Multi-layer hashmaps for state storage

TL;DR: An improved hashmap construction to store state that does not depend on a combination with Merkle trees to resolve collisions, and therefore gets rid of DOS attacks described in the previous construction. The construction is efficient as long as the number of stored elements is not much larger than the degree of the polynomials used for storage.

Background

Please refer to

Construction

As in my previous construction (Using polynomial commitments to replace state roots), we will use polynomials in the Lagrange basis to store values (which will be hashes of key-value pairs) at point evaluations of the polynomial.
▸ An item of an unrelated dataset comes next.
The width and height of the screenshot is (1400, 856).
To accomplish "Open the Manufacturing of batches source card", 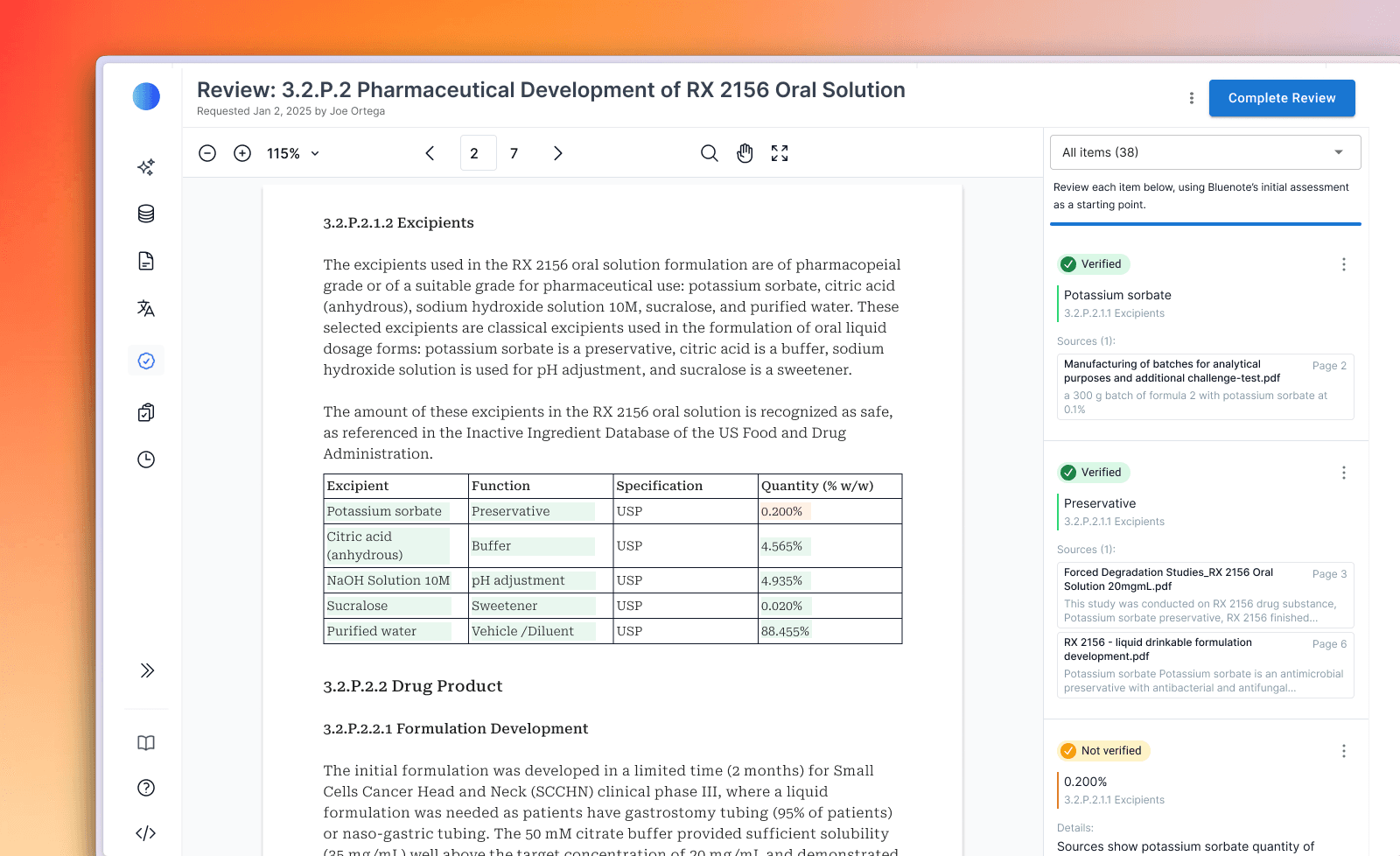I will (1205, 386).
In a polynomial p(x) = \sum_{i=0}^{n-1} a_i x^i of degree n, we can store n different values, for example at the positions 0, 1, \ldots, n-1. In practice, this will be on a subgroup rather than integers for efficiency, but we don’t need to worry about this for the description of this construction.

Here is how we will use polynomial commitments to store a key-value map: Let p_i(X) \in \mathbb{F}[X], i=0, 1, 2, \ldots be an infinite sequence of polynomials of degree n. We say that the key-value pair (k, v) is stored at x in polynomial p_i if p_i(x) = \mathrm{hash}(k,v). We say nothing is stored at x in p_i if p_i(x)=0. If all p_i(x)=0 for x\in\{0, \ldots, n-1\} then p_i is “empty” and its commitment value doesn’t have to be stored.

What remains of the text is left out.